── RECORDS FOR PROCESSING

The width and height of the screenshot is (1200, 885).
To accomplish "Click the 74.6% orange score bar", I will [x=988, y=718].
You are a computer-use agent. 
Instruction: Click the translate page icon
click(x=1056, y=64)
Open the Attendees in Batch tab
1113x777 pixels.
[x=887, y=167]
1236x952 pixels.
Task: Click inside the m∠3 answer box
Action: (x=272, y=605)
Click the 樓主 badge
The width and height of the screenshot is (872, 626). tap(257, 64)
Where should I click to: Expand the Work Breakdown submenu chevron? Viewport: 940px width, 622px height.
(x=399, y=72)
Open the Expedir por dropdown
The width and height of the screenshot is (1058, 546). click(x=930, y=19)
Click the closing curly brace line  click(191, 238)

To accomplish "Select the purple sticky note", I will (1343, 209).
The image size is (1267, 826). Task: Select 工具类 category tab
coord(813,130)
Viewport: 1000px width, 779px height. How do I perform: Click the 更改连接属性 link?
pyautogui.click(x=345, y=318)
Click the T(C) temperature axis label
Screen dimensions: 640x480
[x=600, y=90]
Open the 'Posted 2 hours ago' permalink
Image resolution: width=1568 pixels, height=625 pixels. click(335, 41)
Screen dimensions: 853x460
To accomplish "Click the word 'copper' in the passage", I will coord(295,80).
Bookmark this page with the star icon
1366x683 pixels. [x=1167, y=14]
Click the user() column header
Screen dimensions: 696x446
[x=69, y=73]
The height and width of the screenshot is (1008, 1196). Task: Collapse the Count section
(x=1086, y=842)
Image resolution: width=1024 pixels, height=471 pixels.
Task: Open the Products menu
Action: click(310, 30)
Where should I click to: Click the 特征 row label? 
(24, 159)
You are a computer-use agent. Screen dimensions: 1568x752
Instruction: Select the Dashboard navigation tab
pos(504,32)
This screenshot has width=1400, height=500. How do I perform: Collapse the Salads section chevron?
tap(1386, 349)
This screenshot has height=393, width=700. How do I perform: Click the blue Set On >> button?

────

▶ REQUIRED ACTION: Every line of the material above must be set down again exactly.

▶ SOLUTION TO THIS PROBLEM:
The width and height of the screenshot is (1200, 885).
To accomplish "Click the 74.6% orange score bar", I will [x=988, y=718].
You are a computer-use agent. 
Instruction: Click the translate page icon
click(x=1056, y=64)
Open the Attendees in Batch tab
1113x777 pixels.
[x=887, y=167]
1236x952 pixels.
Task: Click inside the m∠3 answer box
Action: (x=272, y=605)
Click the 樓主 badge
The width and height of the screenshot is (872, 626). tap(257, 64)
Where should I click to: Expand the Work Breakdown submenu chevron? Viewport: 940px width, 622px height.
(x=399, y=72)
Open the Expedir por dropdown
The width and height of the screenshot is (1058, 546). click(x=930, y=19)
Click the closing curly brace line  click(191, 238)

To accomplish "Select the purple sticky note", I will (1343, 209).
The image size is (1267, 826). Task: Select 工具类 category tab
coord(813,130)
Viewport: 1000px width, 779px height. How do I perform: Click the 更改连接属性 link?
pyautogui.click(x=345, y=318)
Click the T(C) temperature axis label
Screen dimensions: 640x480
[x=600, y=90]
Open the 'Posted 2 hours ago' permalink
Image resolution: width=1568 pixels, height=625 pixels. click(335, 41)
Screen dimensions: 853x460
To accomplish "Click the word 'copper' in the passage", I will coord(295,80).
Bookmark this page with the star icon
1366x683 pixels. [x=1167, y=14]
Click the user() column header
Screen dimensions: 696x446
[x=69, y=73]
The height and width of the screenshot is (1008, 1196). Task: Collapse the Count section
(x=1086, y=842)
Image resolution: width=1024 pixels, height=471 pixels.
Task: Open the Products menu
Action: click(310, 30)
Where should I click to: Click the 特征 row label? 
(24, 159)
You are a computer-use agent. Screen dimensions: 1568x752
Instruction: Select the Dashboard navigation tab
pos(504,32)
This screenshot has width=1400, height=500. How do I perform: Collapse the Salads section chevron?
tap(1386, 349)
This screenshot has height=393, width=700. How do I perform: Click the blue Set On >> button?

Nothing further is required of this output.